Recorded data:
Segment Open

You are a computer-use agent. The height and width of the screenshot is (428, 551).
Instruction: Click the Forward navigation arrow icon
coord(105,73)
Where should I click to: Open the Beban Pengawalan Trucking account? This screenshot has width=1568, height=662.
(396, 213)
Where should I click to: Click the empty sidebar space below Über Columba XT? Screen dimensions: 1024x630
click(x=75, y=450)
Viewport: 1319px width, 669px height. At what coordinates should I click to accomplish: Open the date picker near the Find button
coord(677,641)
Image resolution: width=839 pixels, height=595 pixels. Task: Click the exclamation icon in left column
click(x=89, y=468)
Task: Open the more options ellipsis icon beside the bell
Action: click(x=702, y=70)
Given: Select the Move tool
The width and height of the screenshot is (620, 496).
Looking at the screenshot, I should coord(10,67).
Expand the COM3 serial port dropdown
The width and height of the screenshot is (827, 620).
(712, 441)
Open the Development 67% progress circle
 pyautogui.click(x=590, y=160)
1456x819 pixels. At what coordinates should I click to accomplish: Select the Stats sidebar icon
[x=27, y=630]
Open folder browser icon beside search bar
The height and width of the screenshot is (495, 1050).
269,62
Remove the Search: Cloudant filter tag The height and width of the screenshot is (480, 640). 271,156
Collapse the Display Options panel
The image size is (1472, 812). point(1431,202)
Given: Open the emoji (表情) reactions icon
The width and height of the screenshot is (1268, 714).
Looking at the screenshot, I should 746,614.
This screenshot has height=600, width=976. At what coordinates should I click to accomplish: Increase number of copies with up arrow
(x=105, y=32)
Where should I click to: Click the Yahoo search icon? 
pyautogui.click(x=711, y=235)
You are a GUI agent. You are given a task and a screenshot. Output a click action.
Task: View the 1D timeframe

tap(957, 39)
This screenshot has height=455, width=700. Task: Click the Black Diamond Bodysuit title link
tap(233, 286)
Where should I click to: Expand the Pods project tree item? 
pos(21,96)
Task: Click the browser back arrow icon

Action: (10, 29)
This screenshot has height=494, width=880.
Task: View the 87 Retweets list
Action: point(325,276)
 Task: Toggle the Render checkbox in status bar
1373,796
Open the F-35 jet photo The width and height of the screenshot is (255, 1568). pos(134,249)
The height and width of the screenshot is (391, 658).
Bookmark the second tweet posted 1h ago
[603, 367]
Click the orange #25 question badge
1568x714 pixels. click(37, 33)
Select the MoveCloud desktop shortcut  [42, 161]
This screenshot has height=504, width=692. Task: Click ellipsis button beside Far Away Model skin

Segment Closed

Work item: The output consists solely of the lines from the line that contains "Select the MoveCloud" through the final line of the data.

Response area:
Select the MoveCloud desktop shortcut  [42, 161]
This screenshot has height=504, width=692. Task: Click ellipsis button beside Far Away Model skin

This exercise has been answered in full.